(✖╭╮✖) or teaching in 2025
On this blog, I have previously outlined some of my personal gripes with teaching recently. While those things still hold true, I believe there is more still to be said.
When I wrote the previous post, I was frustrated–under attack from administrators making baseless accusations about my professionalism and methods. Since then I have done nothing but deliver results–through high-quality instruction and high expectations, and my students are better for it.
When you do your job right as a teacher you are often pushing children outside of their comfort zone–there is even a buzzword for that–and this holds true in Special Education. What also occurs in education is a general misunderstanding about people with disabilities which rears its ugly head in an insidious way: Keep the children comfortable because they can’t achieve as much as their peers. What the system ends up doing is perpetuating a cycle where students with disabilities never learn the skills they need to be successful–academically, behaviorally, or socially–who are then spat out into society where there is very little support for them. While it is important to ensure that students with disabilities feel safe, it is equally important that they are prepared for the world they will live in when they enter adulthood–there is a balance of emotional safety and high expectations for achievement–if students are never pushed beyond their comfort zone, they stand little chance of success outside of the K-12 public education system.

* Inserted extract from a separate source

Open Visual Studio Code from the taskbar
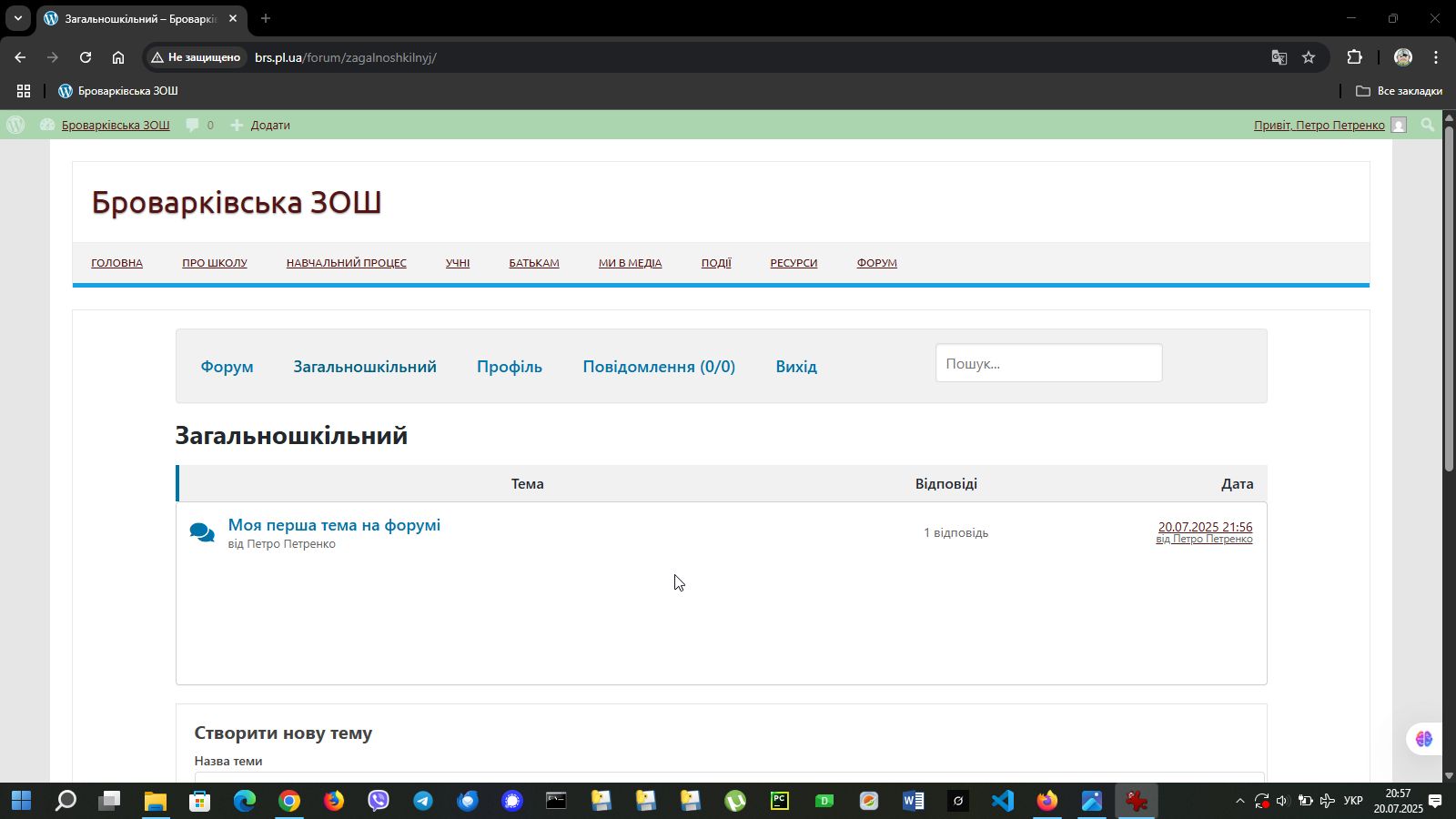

The reason for writing this post, is that once again I am finding myself at odds with a system that seems like it was made to keep people down. I am facing pressure from what seems like everywhere. Coworkers are frustrated, administrators are frustrated, parents are frustrated–I am frustrated. It seems like every year things just keep getting harder and harder. Student Behavior, Teacher Behavior, Administrator Behavior–all escalating. Expectations on me and my staff? Ever increasing. This job is still not sustainable–the public education system acknowledges this–my director last year expressed to me that my frustration makes sense given my tenure, with teacher burnout occurring, on average, after about 5 years for people doing my job. I’m over that 5 year hump, by a few years now.
Something has to change. This system can’t keep burning through teachers–it is ridiculous that I have more experience than most of the other teachers working in my position in my district. Eventually the slow trickle of special education endorsed teachers coming out of our local universities will stop. Additionally if people in my position aren’t given the resources they need to support our students, other teachers–good teachers–will continue to push back against my students and their right to be in their classrooms.
I will never stop doing the most I can to ensure my students are ready for the world they live in–but if the system doesn’t change my ability to do so will continue to diminish. There is only so much of myself I can spend to make up the gap from the lack of resources provided to me.